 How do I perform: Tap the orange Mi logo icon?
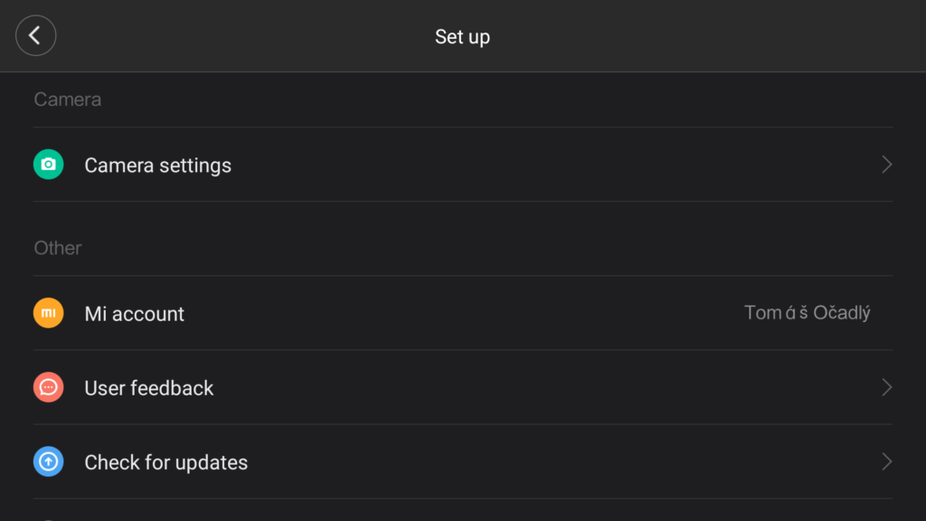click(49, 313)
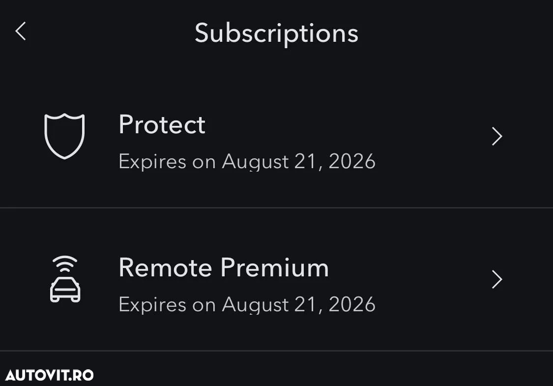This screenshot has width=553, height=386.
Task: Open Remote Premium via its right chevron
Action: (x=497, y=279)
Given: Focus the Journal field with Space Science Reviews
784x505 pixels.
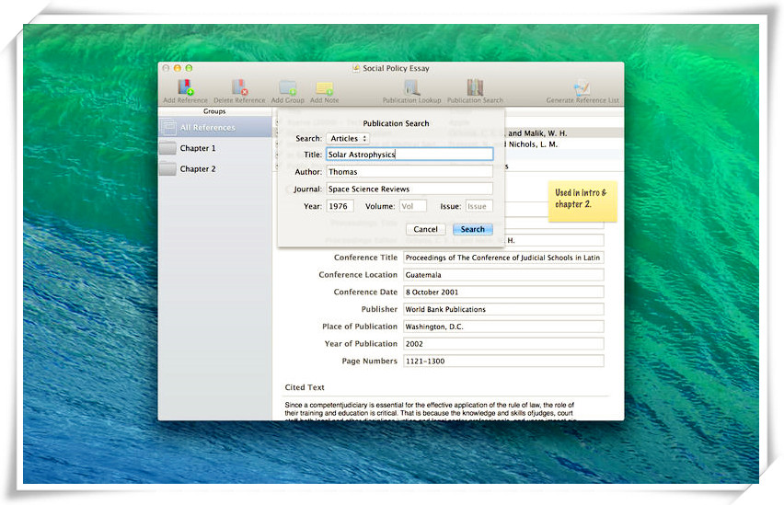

* * *

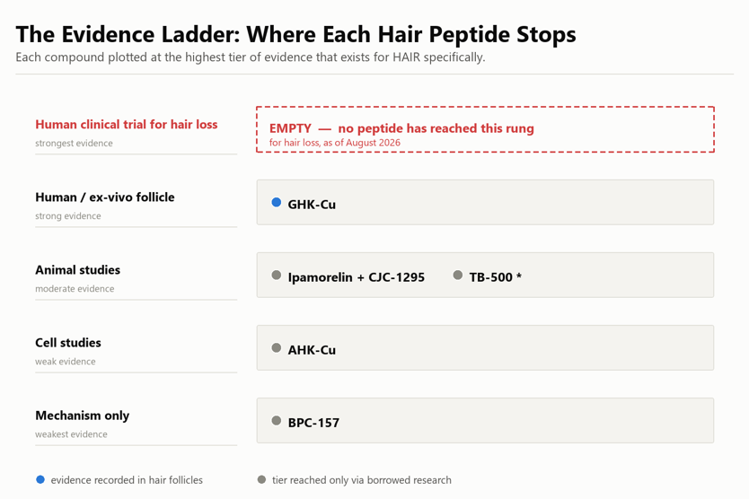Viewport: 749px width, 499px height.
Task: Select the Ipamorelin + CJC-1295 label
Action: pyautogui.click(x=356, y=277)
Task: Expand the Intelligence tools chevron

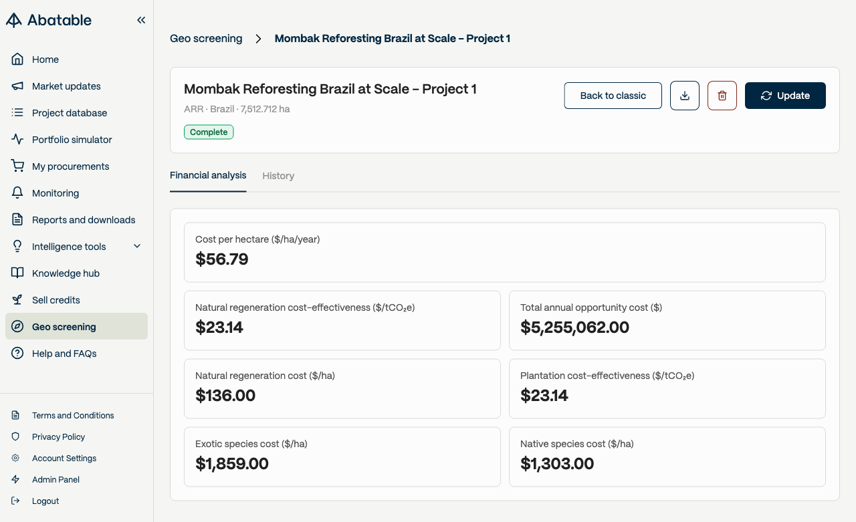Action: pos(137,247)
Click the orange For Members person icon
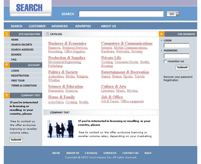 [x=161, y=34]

==

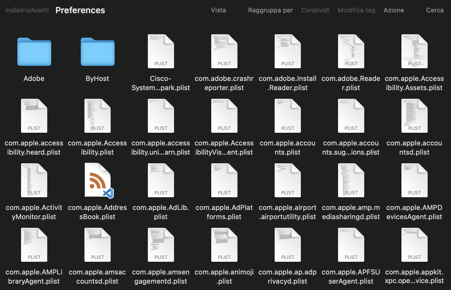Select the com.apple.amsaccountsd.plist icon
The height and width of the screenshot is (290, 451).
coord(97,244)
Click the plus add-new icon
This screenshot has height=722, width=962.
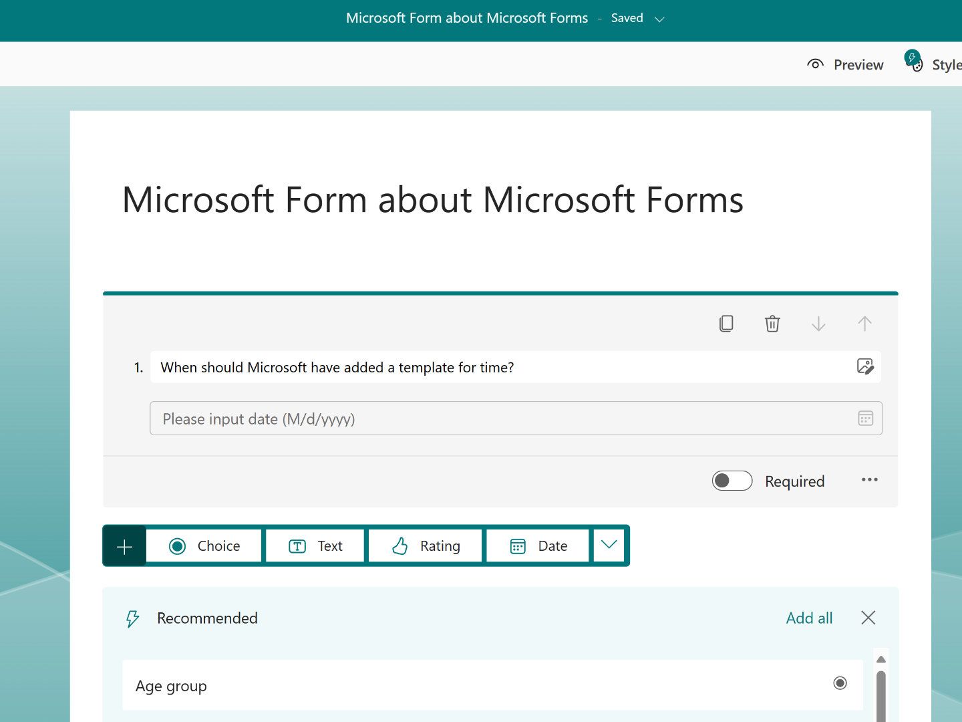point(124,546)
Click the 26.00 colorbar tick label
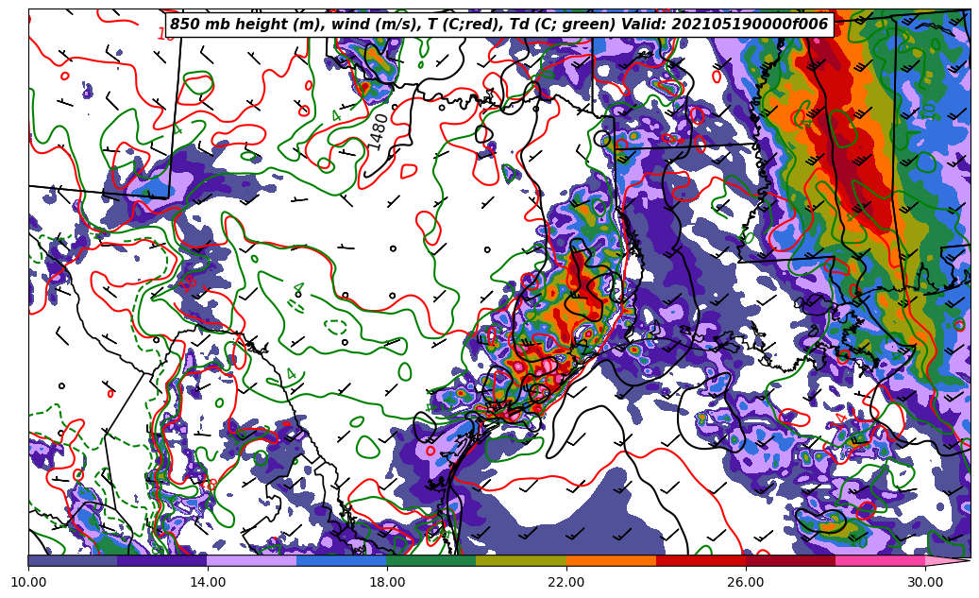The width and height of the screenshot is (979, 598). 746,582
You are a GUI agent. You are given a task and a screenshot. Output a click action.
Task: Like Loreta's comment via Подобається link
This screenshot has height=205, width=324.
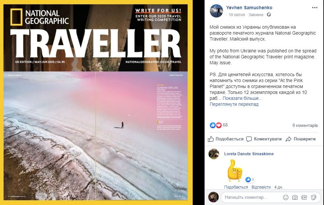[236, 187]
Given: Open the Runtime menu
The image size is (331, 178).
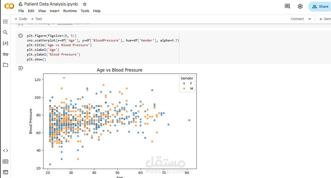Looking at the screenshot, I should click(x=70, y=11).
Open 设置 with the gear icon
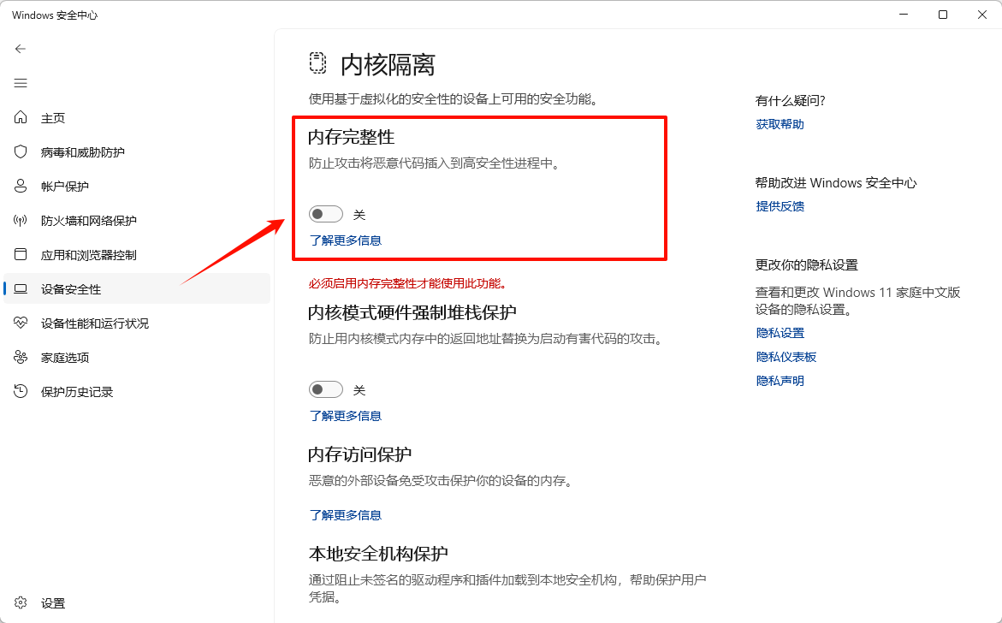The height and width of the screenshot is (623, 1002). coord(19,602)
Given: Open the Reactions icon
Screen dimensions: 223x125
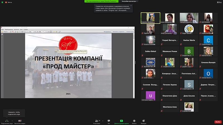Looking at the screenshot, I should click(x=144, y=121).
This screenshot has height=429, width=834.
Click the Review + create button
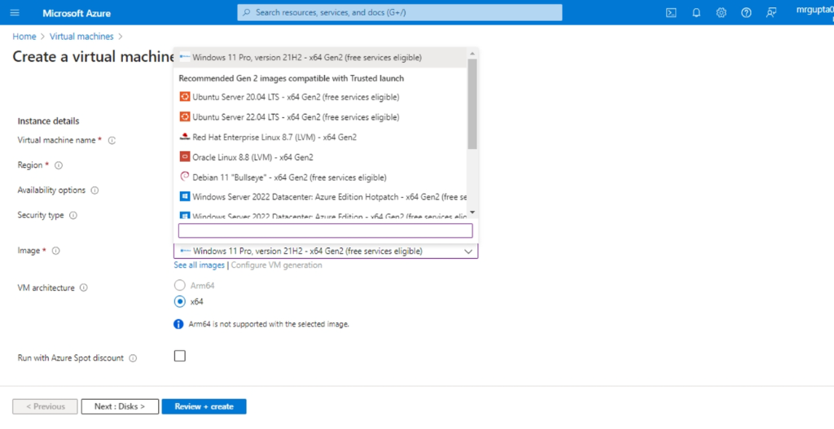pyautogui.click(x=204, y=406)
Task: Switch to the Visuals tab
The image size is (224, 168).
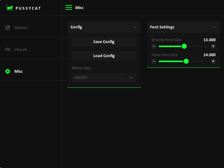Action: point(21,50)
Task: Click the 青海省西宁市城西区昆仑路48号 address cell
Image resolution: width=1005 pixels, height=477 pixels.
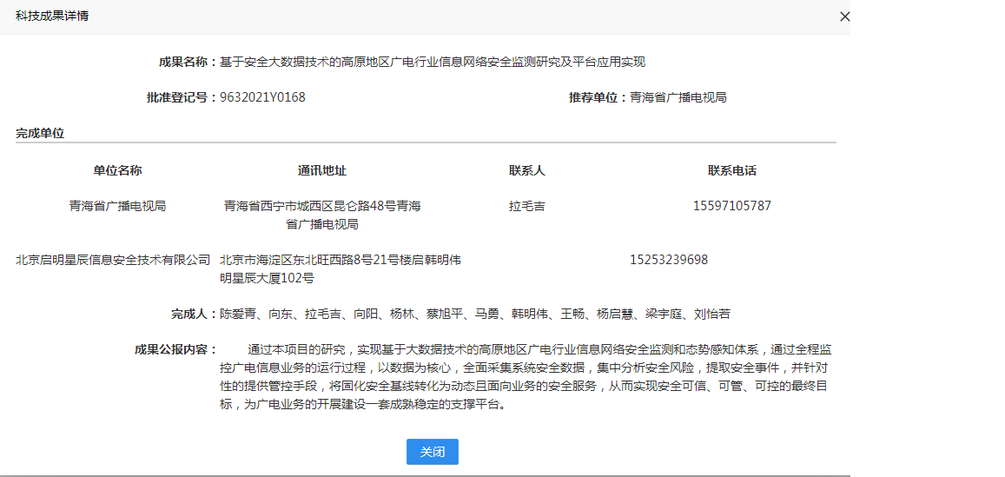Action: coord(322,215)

Work order> Could you write out exactly the lines of the data above that run from the one holding "You are a GUI" to the one holding "Task: Switch to the Visuals tab", with both ends in and all pictures out?

Response to this task>
You are a GUI agent. You are given a task and a screenshot. Output a click action.
Task: Like Loreta's comment via Подобається link
This screenshot has height=205, width=324.
[236, 187]
Given: Open the Runtime menu
The image size is (331, 178).
Looking at the screenshot, I should click(x=70, y=11).
Open 设置 with the gear icon
The height and width of the screenshot is (623, 1002). coord(19,602)
Given: Open the Reactions icon
Screen dimensions: 223x125
Looking at the screenshot, I should click(x=144, y=121).
This screenshot has height=429, width=834.
Click the Review + create button
pyautogui.click(x=204, y=406)
Task: Switch to the Visuals tab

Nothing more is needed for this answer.